- Is Crime Due to Material Circumstances?
- Is It Due to the Family?
- Is It Due to the Lack of Consideration for the Life of Others?
- Is It Caused by a Belief in the Superiority of Certain People Who Feel Above the Law?
- What Are the Effects?
In trying to discover why crime is committed, it is useful to turn to great authors; in particular, Dostoevsky's "Crime and Punishment." Why does the young anti-hero, Raskolnikov, murder the old pawnbroker, Alyona Ivanovna in cold blood, wielding an axe and breaking open her skull, followed by the murder of her step-sister, Lizaveta who comes into the room inadvertently?
Was it due to Raskolnikov's material circumstances: his extreme poverty, his miserable living conditions: the room which his mother describes as a "coffin," his lack of food, or even the claustrophobic heat and dust of the city of St. Petersburg in the nineteenth century during the summer time? Was it his desire to acquire the necessary money to return to the studies of the law he gave up due to poverty?
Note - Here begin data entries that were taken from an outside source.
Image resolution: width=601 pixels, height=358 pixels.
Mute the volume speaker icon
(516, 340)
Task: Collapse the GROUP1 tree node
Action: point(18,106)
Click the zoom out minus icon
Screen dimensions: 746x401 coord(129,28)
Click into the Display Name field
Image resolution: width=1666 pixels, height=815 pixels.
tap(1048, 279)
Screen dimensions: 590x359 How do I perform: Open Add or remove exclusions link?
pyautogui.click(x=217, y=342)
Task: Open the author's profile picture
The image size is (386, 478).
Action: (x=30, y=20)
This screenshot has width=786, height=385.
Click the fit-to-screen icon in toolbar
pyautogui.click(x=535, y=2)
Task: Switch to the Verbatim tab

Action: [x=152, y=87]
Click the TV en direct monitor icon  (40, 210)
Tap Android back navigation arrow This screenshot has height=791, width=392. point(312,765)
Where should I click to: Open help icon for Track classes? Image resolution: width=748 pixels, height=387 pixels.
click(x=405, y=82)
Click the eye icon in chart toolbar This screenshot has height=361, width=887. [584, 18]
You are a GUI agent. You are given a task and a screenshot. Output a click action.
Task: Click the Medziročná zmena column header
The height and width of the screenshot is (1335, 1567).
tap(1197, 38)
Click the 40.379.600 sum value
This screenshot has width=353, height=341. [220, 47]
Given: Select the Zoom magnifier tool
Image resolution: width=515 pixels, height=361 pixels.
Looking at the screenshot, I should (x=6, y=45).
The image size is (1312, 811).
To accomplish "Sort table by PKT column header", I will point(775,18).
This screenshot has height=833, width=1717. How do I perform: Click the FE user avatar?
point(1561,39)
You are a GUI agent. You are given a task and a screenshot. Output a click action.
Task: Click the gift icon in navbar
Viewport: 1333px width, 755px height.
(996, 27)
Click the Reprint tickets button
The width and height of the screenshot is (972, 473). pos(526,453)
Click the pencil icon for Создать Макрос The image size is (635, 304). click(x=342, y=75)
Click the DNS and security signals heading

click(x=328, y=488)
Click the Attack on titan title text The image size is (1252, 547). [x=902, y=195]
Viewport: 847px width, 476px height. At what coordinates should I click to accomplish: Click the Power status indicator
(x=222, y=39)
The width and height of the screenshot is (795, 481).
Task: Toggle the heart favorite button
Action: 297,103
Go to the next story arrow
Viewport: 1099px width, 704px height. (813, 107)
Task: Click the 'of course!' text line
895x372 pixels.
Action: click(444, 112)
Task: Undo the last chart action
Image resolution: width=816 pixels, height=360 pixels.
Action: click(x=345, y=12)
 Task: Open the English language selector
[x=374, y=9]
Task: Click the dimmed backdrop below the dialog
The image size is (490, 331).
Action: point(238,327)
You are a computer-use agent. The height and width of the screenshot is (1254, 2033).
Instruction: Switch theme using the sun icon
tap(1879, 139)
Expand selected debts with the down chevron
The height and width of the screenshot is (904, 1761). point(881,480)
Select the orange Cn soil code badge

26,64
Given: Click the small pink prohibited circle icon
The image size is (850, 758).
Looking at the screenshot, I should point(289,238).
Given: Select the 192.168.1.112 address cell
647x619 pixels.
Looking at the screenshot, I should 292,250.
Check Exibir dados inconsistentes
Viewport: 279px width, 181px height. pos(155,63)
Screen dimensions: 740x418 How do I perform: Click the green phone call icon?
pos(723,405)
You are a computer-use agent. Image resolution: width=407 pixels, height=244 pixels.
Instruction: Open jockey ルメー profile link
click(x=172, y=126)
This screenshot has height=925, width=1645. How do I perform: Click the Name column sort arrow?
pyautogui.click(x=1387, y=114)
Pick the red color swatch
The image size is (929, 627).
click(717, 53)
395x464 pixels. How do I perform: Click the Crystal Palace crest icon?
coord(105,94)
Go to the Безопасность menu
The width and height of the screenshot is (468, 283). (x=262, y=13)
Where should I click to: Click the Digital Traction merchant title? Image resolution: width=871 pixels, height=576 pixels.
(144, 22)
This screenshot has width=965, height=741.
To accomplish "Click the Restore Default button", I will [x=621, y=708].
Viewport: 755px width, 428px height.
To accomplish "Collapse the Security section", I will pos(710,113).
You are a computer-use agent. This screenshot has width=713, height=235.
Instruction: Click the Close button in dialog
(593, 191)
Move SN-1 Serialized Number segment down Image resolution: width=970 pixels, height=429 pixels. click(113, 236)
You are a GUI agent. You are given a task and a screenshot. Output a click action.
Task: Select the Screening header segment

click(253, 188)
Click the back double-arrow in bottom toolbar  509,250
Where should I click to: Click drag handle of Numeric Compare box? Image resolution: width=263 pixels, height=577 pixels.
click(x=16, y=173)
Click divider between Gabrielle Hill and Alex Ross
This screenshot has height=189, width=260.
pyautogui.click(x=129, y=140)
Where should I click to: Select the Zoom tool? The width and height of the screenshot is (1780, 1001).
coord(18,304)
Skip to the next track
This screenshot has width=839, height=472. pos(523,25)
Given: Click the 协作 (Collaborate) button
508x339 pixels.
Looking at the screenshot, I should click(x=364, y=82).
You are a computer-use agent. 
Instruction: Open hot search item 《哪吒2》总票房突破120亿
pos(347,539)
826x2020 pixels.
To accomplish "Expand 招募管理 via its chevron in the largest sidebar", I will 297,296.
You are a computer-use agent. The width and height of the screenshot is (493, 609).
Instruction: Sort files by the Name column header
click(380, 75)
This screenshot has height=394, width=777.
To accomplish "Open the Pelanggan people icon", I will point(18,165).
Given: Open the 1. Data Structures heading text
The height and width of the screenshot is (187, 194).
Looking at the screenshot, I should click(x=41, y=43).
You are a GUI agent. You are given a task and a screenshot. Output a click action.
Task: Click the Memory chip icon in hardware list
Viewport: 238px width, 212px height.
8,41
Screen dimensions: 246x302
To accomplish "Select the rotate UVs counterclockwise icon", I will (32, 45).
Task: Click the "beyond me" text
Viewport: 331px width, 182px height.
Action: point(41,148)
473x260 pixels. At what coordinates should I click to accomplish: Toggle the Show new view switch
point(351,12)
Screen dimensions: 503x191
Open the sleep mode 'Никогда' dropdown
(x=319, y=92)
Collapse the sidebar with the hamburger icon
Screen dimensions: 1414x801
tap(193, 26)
Was it his love for his family, his loving and impoverished mother, and the fear that his beautiful and brilliant sister, Dunya would marry a man entirely unworthy of her hand, Luzhin, a dandy, considerably older than her, pompous and condescending, to acquire money to help him with his studies?
Or on the contrary was it rather the thought that the life of the cruel, avaricious, and elderly pawnbroker who made the existence of so many people more difficult by beating her poor step-sister, charging exorbitant interest on the money she lent the poor students who came to her for help, was not worth anything, that the money she had stashed away under her bed that she had left in her will to a monastery to say prayers for her when she died, could on the contrary be used to help innumerable people who were in dire need?
Or finally was it the belief that would later be promulgated by Nietzsche that certain superior beings had the right, indeed the obligation to step over the law and to commit actions that would ultimately benefit humanity? Were Napoleon or Mohammed for example allowed to kill others in an attempt to spread justice and equality?
All These Possibilities and Their Effect
Dostoevsky in his brilliance never really gives us the answer to these questions, leaving all these possibilities to account for violent crime then and perhaps also today: the need which comes from the society in which we continue to live where poverty still remains prevalent and the ability to rise above the conditions in which life or fate or God has placed us is still extremely difficult or is it some inner anger or belief in our innate superiority over others which enables certain persons to ignore the law and step over the rules of society and take what they can for themselves with the belief they have the right. Whatever it may be, Dostoevsky makes its effects clear in the case of Raskolnikov who feels utterly alone after his crime and burdened by his absolute solitude finally feels obliged to confess and face his punishment.